Trump’s Voter Commission Called a ‘fraud’

President Trump selected Kansas Secretary of State Kris Kobach to head his Presidential Advisory Commission on Election Integrity.
REV. JESSE JACKSON (RIGHT) speaks to Chicago Crusader’s Managing Editor Sharon Fountain and City Editor Erick Johnson. (Photo by Chinta Strausberg)

By Chinta Strausberg, Chicago Crusader

Now that the House and Senate have passed the Automatic Voter Registration (AVR) bill, Rev. Jesse Jackson said once Gov. Bruce Rauner signs the bill, the next fight is to get a Constitutional right to vote, but he’s more concerned about GOP voter suppression.

The fight comes as Jackson’s Rainbow PUSH Coalition prepares to hold its 46th annual Citizenship Education Fund International Convention July 12-15 at the Hilton Chicago, 720 S. Michigan Avenue.

Anticipation is building in Chicago where Jackson aims to address voter suppression and health care for the poor and elderly. While Jackson eagerly waits for Rauner to sign the Automatic Voter Registration bill making Illinois the ninth state to have automatic voter registration, he says President Trump’s tweets criticizing the media and grabbing headlines are nothing more than a diversion from his real intentions of voter suppression.

Jackson was referring to Trump’s Election Integrity Commission he created based on his belief that there was massive voter fraud in the last presidential election. While Trump won the Electoral College vote, he lost the popular vote to Democratic challenger Hillary Clinton by nearly three million votes.

Trump’s demands that states send him voter information including social security numbers, date of birth, 10-year voting history, name, address and party affiliation, has been met with resistance from at least 41 states that are refusing to turn over that confidential information.

At an editorial board meeting at the Chicago Crusader, Jackson called the states’ reluctance to comply with Trump’s demands “sensible,” warning that the list would be a treasure trove of information for cyber thieves. Jackson said the commission “is founded on a lie” and that it “perpetuates a fraud.”

Jackson accused Trump of using the commission to justify his “whopper” that he would have won the popular vote if three to five million voters had not voted fraudulently.

“There is no evidence that anyone of any political stripe can find to back up that lie,” said Jackson. He said the fraudulent voting in the U.S. is “rare, isolated and insignificant.”

Jackson says the purpose of Trump’s commission is simply to perpetuate a fraud with the goal of instilling “fears about voter fraud to suppress voting to make it harder to register and vote,” especially for working and poor people.

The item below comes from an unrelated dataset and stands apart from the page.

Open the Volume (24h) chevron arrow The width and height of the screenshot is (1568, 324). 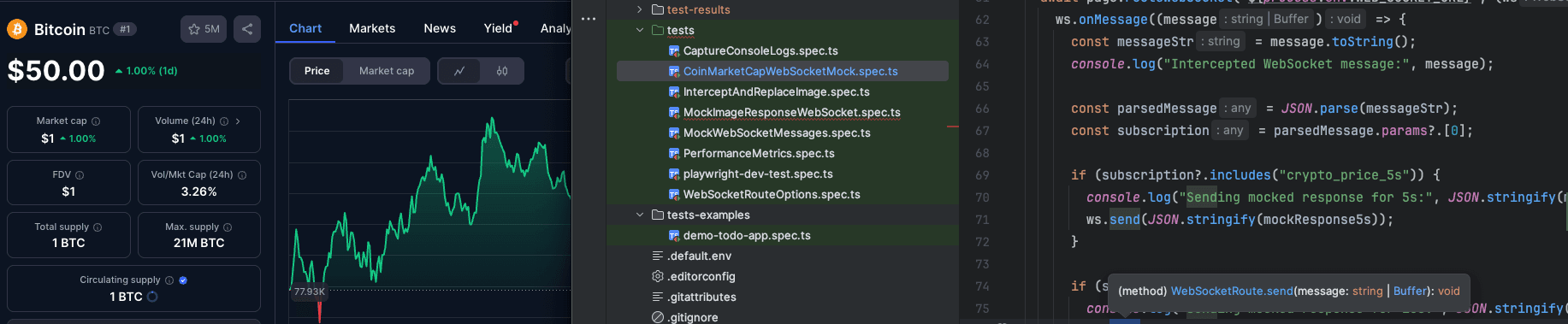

But to add insult to injury, Jackson said the commission is headed by Kansas Secretary of State Kris Kobach, vice chair of the commission, who has a “notorious” reputation of fighting for voter suppression laws along with “feeding fears about illegal immigration,” said Jackson.

Painting a clear picture and purpose of the commission, Jackson said the move was set up to “push the new Jim Crow voting laws which require picture IDs, curtail early voting, cut back on voting booths, ban Sunday voting and repeal automatic or motor-voter registration.” The commission, Jackson said, “is a fraud, with the real reason to make it harder to vote,” designed to suppress the vote of people of color.

The proof, Jackson said, is from the last election where 40 counties with the largest Black populations were allocated 158 fewer polling places. Trump won Wisconsin by 27,000 votes, but Jackson said about 300,000 couldn’t vote because they lacked the newly required forms of ID. “Turnout in 2016 was the lowest in decades” especially in Milwaukee where Jackson said 70 percent of the state’s Blacks live.  Polling places on many universities were moved miles from the campuses.

The answer to voter suppression, Jackson said, is Automatic Voter Registration, which would put millions of people on the voting rolls. He urged the Democrats to create their own independent commission designed to end voter suppression. “Voting is the essential right in a democracy. It needs to be protected not suppressed,” said Jackson.

He also called for candidates to get their political funds from within their districts, and not outsiders. “People being served should pay for the service in their district.  Somebody of royalty should not be able to buy a state.”